# [Your assignment]
Check each line of the records below for the word "arrow" and copy those where it appears.

# [Records supplied]
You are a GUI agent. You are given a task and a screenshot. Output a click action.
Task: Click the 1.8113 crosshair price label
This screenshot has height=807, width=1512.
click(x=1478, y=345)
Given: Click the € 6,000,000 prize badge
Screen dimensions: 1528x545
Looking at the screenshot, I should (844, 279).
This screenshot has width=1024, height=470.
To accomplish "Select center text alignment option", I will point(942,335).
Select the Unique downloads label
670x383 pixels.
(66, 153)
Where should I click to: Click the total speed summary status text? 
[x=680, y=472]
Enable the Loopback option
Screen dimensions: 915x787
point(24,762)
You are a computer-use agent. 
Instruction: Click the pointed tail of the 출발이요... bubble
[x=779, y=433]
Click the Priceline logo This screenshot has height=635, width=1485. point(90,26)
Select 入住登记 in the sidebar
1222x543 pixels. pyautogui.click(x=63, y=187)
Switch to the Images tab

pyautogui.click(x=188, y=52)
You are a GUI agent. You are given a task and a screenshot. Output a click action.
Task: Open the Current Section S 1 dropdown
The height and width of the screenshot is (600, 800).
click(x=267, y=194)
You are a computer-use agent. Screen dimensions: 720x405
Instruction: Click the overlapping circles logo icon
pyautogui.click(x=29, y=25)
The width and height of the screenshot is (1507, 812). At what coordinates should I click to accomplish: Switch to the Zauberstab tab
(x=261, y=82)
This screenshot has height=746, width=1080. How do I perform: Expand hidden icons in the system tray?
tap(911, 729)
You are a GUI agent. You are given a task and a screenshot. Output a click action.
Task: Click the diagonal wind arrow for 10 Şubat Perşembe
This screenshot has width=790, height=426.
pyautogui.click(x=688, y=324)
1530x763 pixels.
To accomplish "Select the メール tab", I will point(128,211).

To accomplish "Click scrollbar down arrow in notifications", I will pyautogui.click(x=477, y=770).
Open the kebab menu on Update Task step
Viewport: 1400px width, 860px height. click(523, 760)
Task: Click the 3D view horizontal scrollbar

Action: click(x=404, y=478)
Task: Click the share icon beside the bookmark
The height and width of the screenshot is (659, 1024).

# [Reply to the task]
Task: Click the diagonal wind arrow for 10 Şubat Perşembe
To accomplish "Click scrollbar down arrow in notifications", I will pyautogui.click(x=477, y=770).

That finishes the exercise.